MSF dénonce la complicité de fait du gouvernement français avec les trafiquants d’êtres humains en Libye

Des migrants et réfugiés dans un centre de détention en Libye. 2018.
Des migrants et réfugiés dans un centre de détention en Libye. 2018. © Sara Creta/MSF

Médecins Sans Frontières dénonce les propos calomnieux tenus à plusieurs reprises au cours de la semaine par le ministre de l’Intérieur, M. Castaner, et renvoie ces accusations au gouvernement français, qui soutient activement des garde-côtes libyens dont la porosité avec les réseaux criminels a été documentée.

Après avoir affirmé qu’il détenait des preuves, pourtant jamais avancées, d’une « réelle collusion » entre des trafiquants d’êtres humains et « certaines ONG » en mer Méditerranée lors d’une réunion des ministres de l’Intérieur du G7 le vendredi 5 avril, M. Castaner a récidivé tout au long de la semaine en insinuant que les organisations de secours en mer, dont a fait partie MSF avec cinq navires différents entre 2015 et 2018, le dernier étant l’Aquarius opéré en partenariat avec SOS Méditerranée, avaient pu se rendre complices des passeurs.

« Un mensonge répété ne devient pas une vérité!, réagit Pierre Mendiharat, directeur adjoint des opérations chez MSF. Le gouvernement français reprend à son compte la campagne de dénigrement menée par le gouvernement italien pour liquider les secours en mer Méditerranée et condamner des milliers de gens à la noyade ou au retour dans l’enfer carcéral libyen ». La situation qui attend les personnes ramenées en Libye est effroyable, comme en témoignent régulièrement les équipes MSF et des Nations unies présentes sur place. La non-assistance à personne en danger a été instaurée de fait en mer Méditerranée, et même l’opération européenne Sophia ne dispose plus de moyens maritimes.

« Ces mensonges colportés par M. Castaner et repris par plusieurs acteurs politiques en France sont non seulement graves, mais ils masquent surtout le cynisme et la complicité active de la France, à l’instar d’autres pays européens, dans l’organisation d’un système abject de renvoi et de maintien à tout prix des réfugiés et migrants en Libye », s’indigne Pierre Mendiharat.

La réelle complicité aujourd’hui, elle est à chercher du côté de la délégation aux garde-côtes libyens de l’entière responsabilité de coordonner des secours en mer dans une vaste zone de la Méditerranée, y compris dans les eaux internationales. À terre, les rescapés retournent à un environnement extrêmement violent où le meurtre, la torture, la détention arbitraire, font partie des risques quotidiens.

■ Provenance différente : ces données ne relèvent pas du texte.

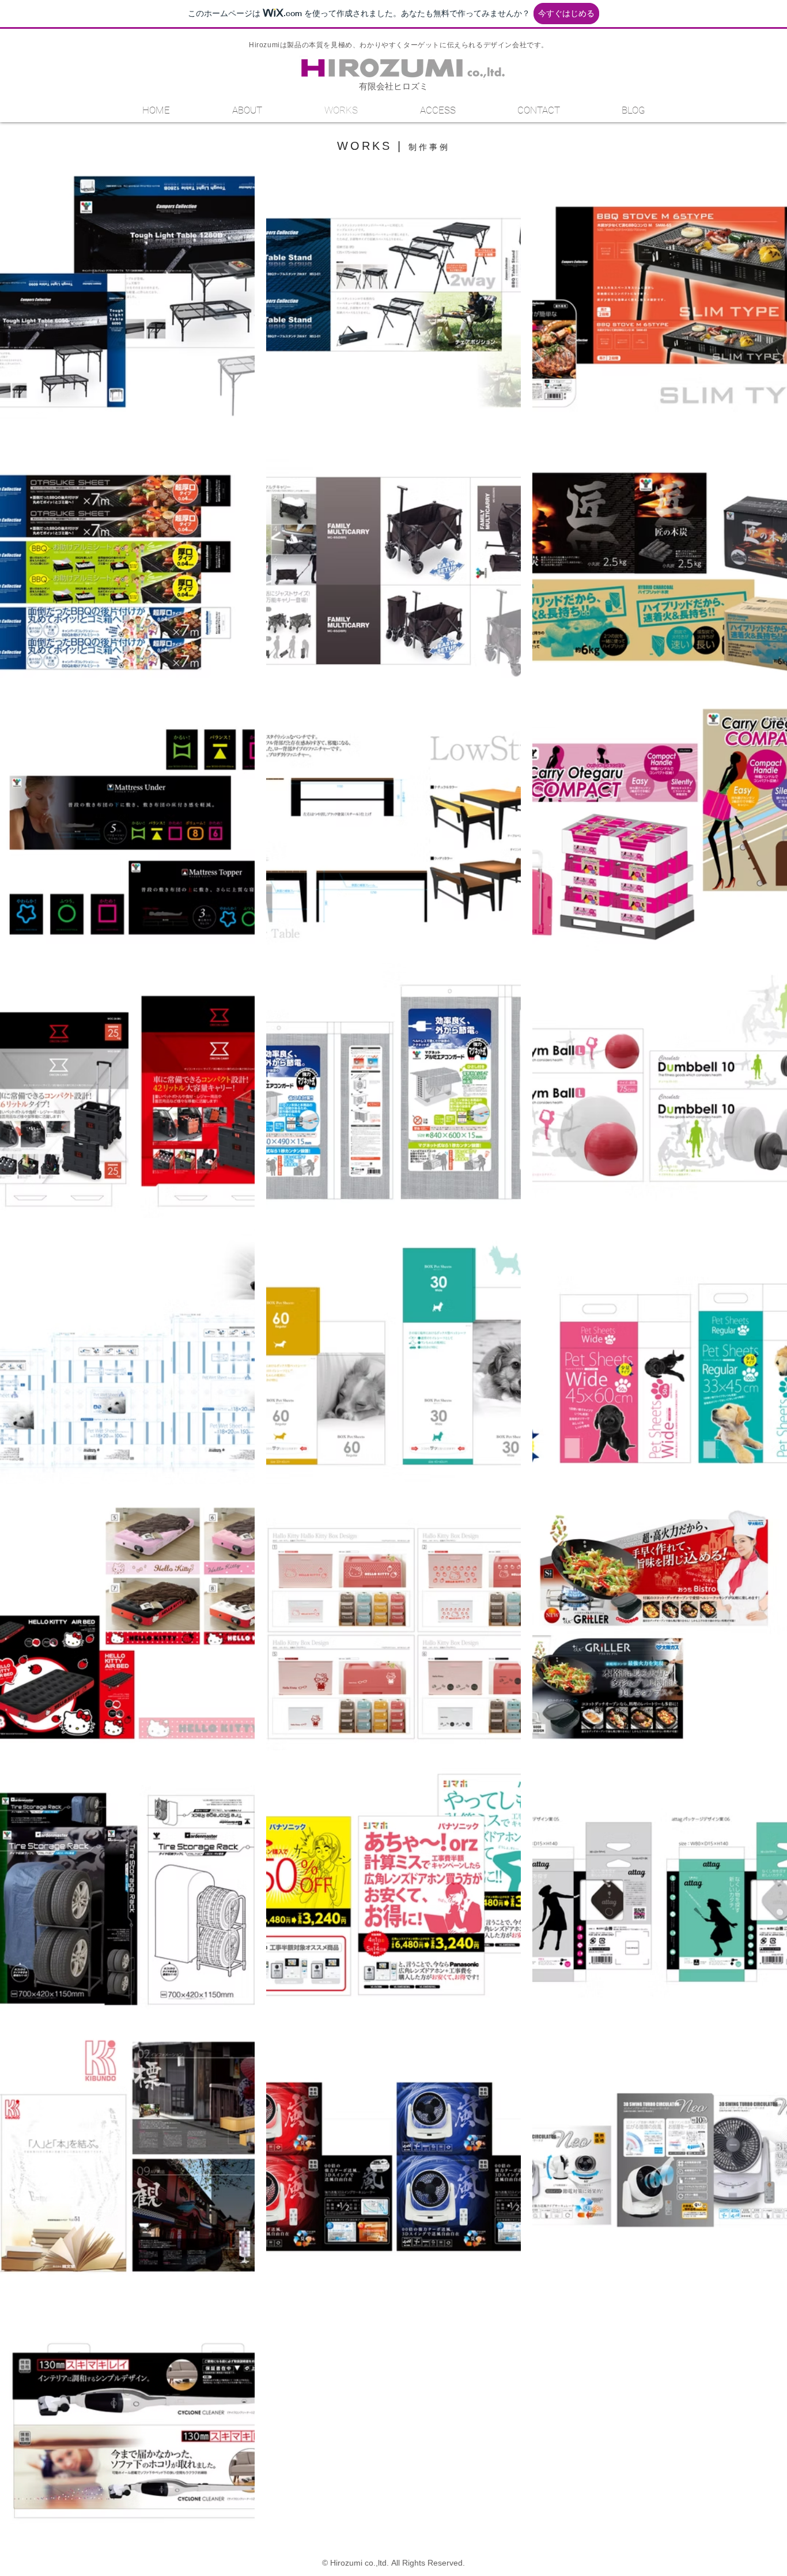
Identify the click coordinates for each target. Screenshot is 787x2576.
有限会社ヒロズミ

Des combats sont actuellement en cours à Tripoli, la capitale.

De nombreux éléments, dont le dernier rapport des Nations unies publié en décembre 2018, ont établi les relations troubles entre autorités officielles et trafiquants en Libye, au point que le chef d’une unité de garde-côtes libyen a été visé en juin dernier, fait tangible, par des sanctions du Conseil de Sécurité de l’ONU pour trafic d’êtres humains. La France se compromet en choisissant d’appuyer ces garde-côtes et en annonçant par la voix de sa ministre des Armées, Mme Parly, la donation de six bateaux pour soutenir leurs activités. « Le gouvernement français entretient le système criminel qu’il prétend dénoncer, un système extrêmement violent qui viole les droits humains les plus fondamentaux », déclare Pierre Mendiharat.